Kapolres Bengkalis AKBP Fahrian Saleh Siregar menyatakan keberhasilan ini merupakan hasil kerja keras tim dalam memutus rantai distribusi narkotika di wilayah hukum Polda Riau.
Penangkapan berlangsung di Jalan Sembilang, Kelurahan Limbungan, Kecamatan Rumbai Timur, Kota Pekanbaru. Dua pemuda, VI (23) dan AK (24). “Dua tersangka inisial ditangkap tanpa perlawanan,” ujar Fahrian, Selasa (24/2/2026).

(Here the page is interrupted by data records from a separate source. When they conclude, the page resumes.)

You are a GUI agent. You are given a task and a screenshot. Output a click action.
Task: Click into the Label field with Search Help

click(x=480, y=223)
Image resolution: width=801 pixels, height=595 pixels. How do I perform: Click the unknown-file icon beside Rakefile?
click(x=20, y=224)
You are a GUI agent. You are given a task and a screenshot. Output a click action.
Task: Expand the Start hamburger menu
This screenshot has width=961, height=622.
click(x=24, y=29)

Dilain pihak, Kasat Resnarkoba AKP Kris Tofel menjelaskan, pengungkapan berawal dari laporan masyarakat mengenai pengiriman narkotika skala besar dari Malaysia melalui jalur laut tidak resmi di perairan Bengkalis. Tim melakukan pengintaian sejak 15 Februari 2026 dan menangkap kedua tersangka pukul 04.35 WIB saat membawa tas ransel mencurigakan.

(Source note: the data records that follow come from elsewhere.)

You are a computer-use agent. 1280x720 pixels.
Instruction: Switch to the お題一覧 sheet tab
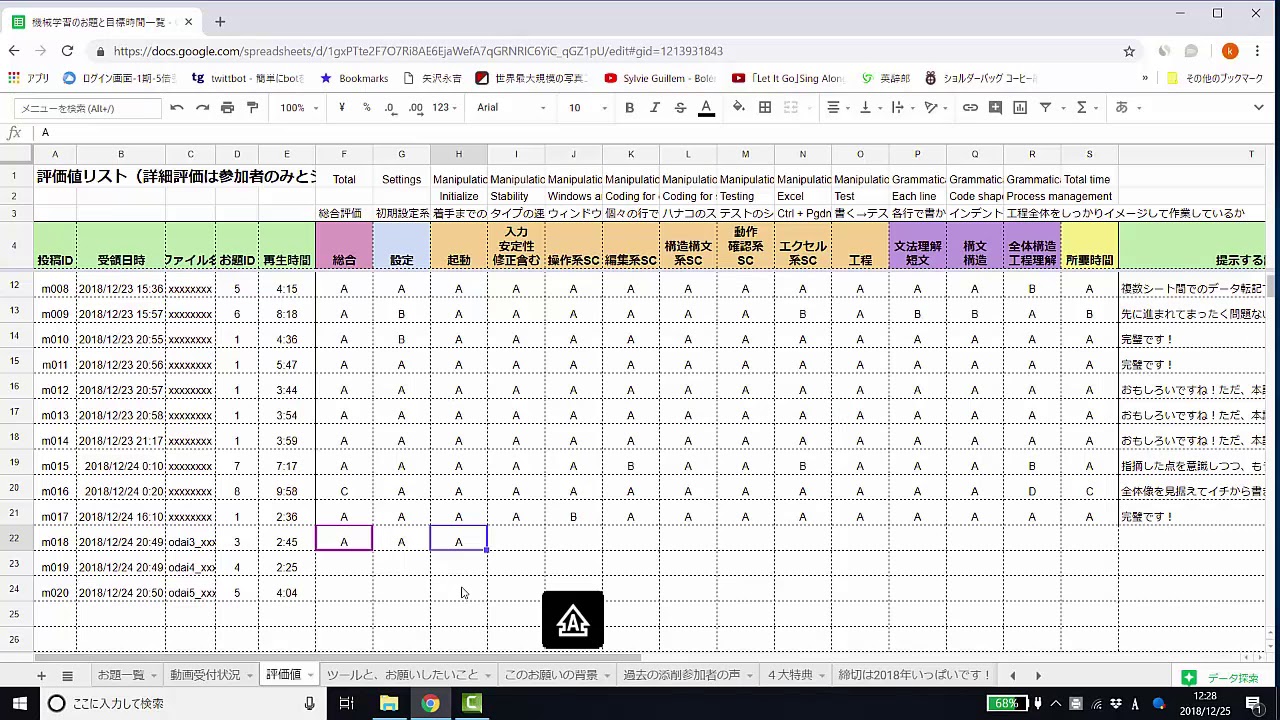(121, 675)
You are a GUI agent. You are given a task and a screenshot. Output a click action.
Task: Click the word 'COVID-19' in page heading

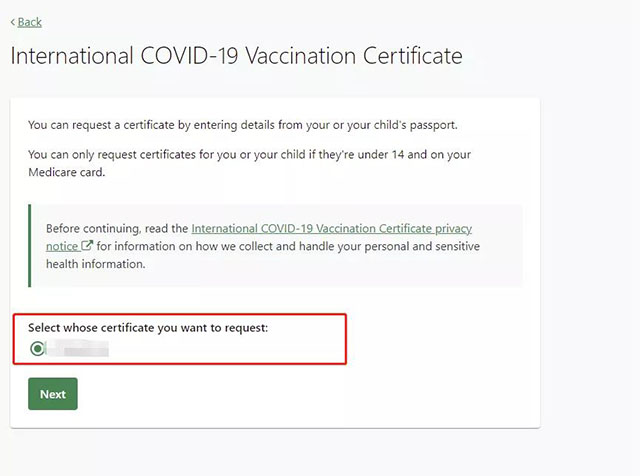[189, 56]
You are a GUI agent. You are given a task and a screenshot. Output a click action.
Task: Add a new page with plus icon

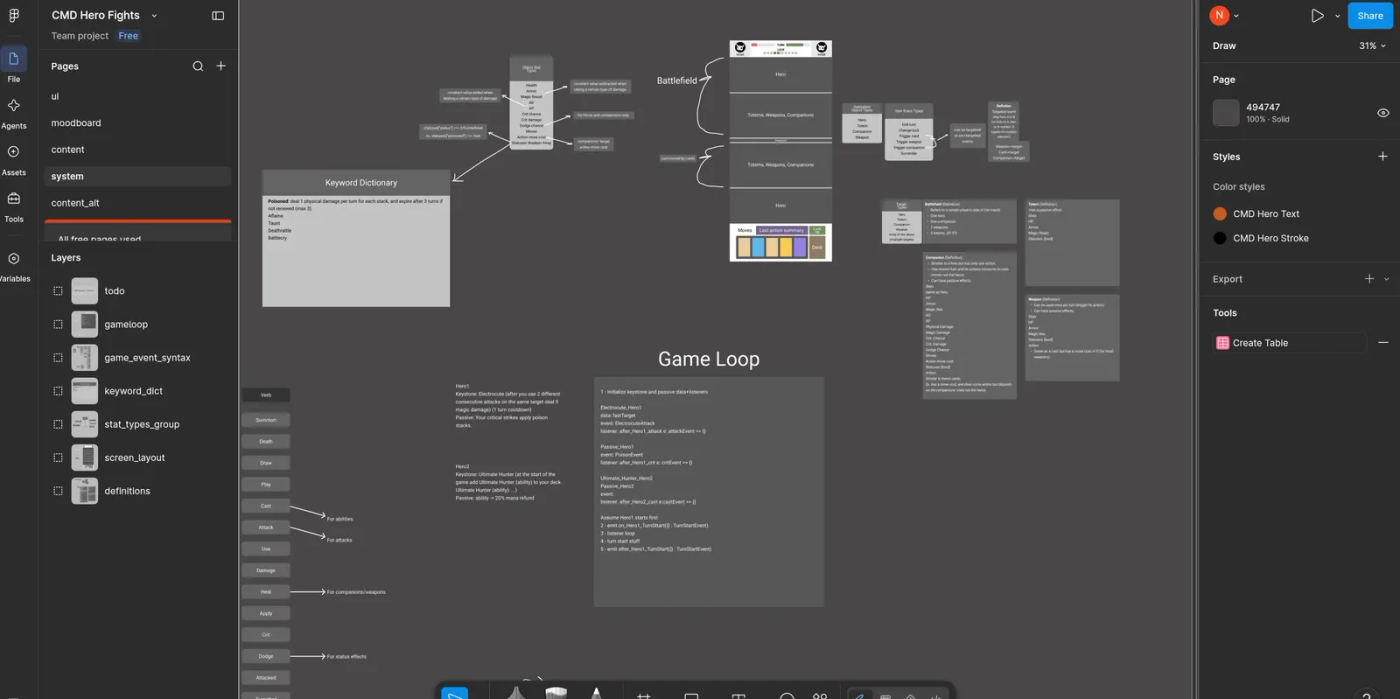(221, 66)
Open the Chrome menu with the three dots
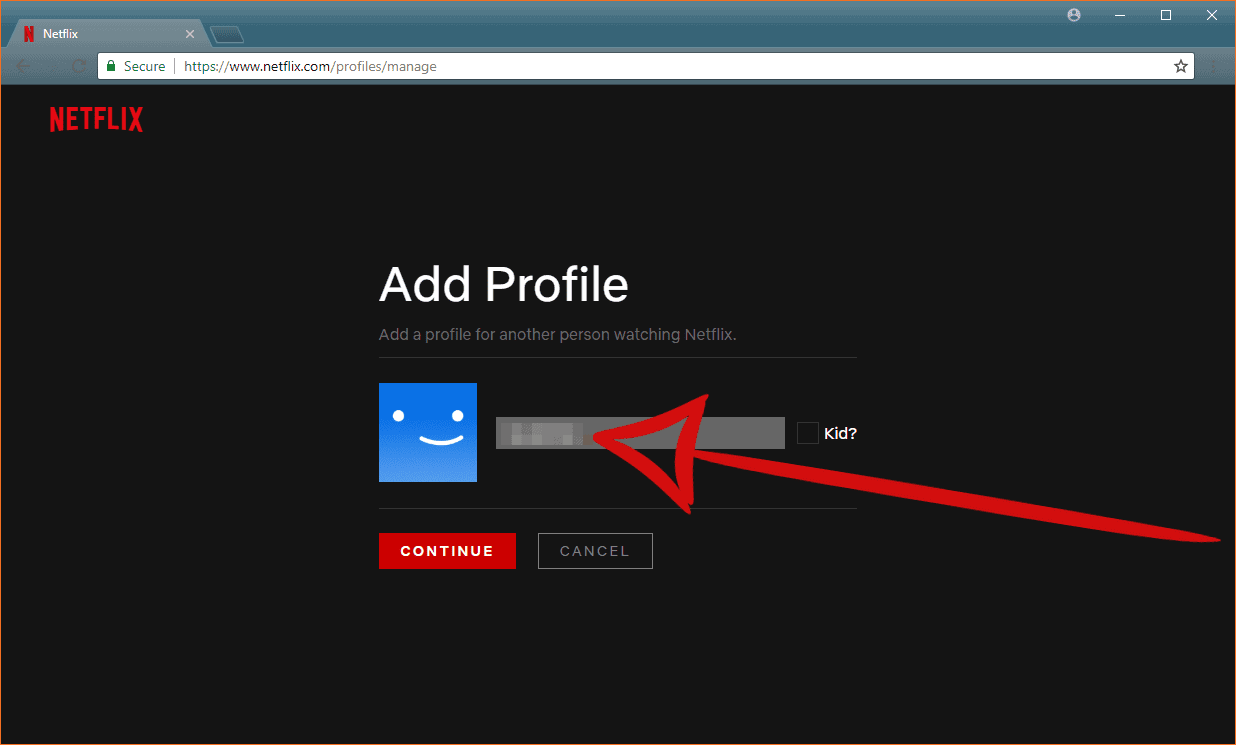 (1215, 66)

“Dari penggeledahan ditemukan 19 bungkus besar kristal putih diduga sabu, satu sepeda motor, dua ponsel, dan dua tas ransel,” ujar Kris.
Hasil interogasi awal mengungkap kedua tersangka menerima perintah dari dua pengendali berinisial T dan CM yang kini masuk Daftar Pencarian Orang (DPO). Barang bukti diduga berasal dari jaringan internasional.
VI dan AK dijerat Pasal 114 ayat (2) jo Pasal 132 ayat (1) Undang-Undang Nomor 35 Tahun 2009 tentang Narkotika dengan ancaman pidana mati atau penjara seumur hidup.
“Polres Bengkalis akan terus menindak tegas jaringan narkoba untuk melindungi generasi muda di wilayah ini,” tegas Kapolres.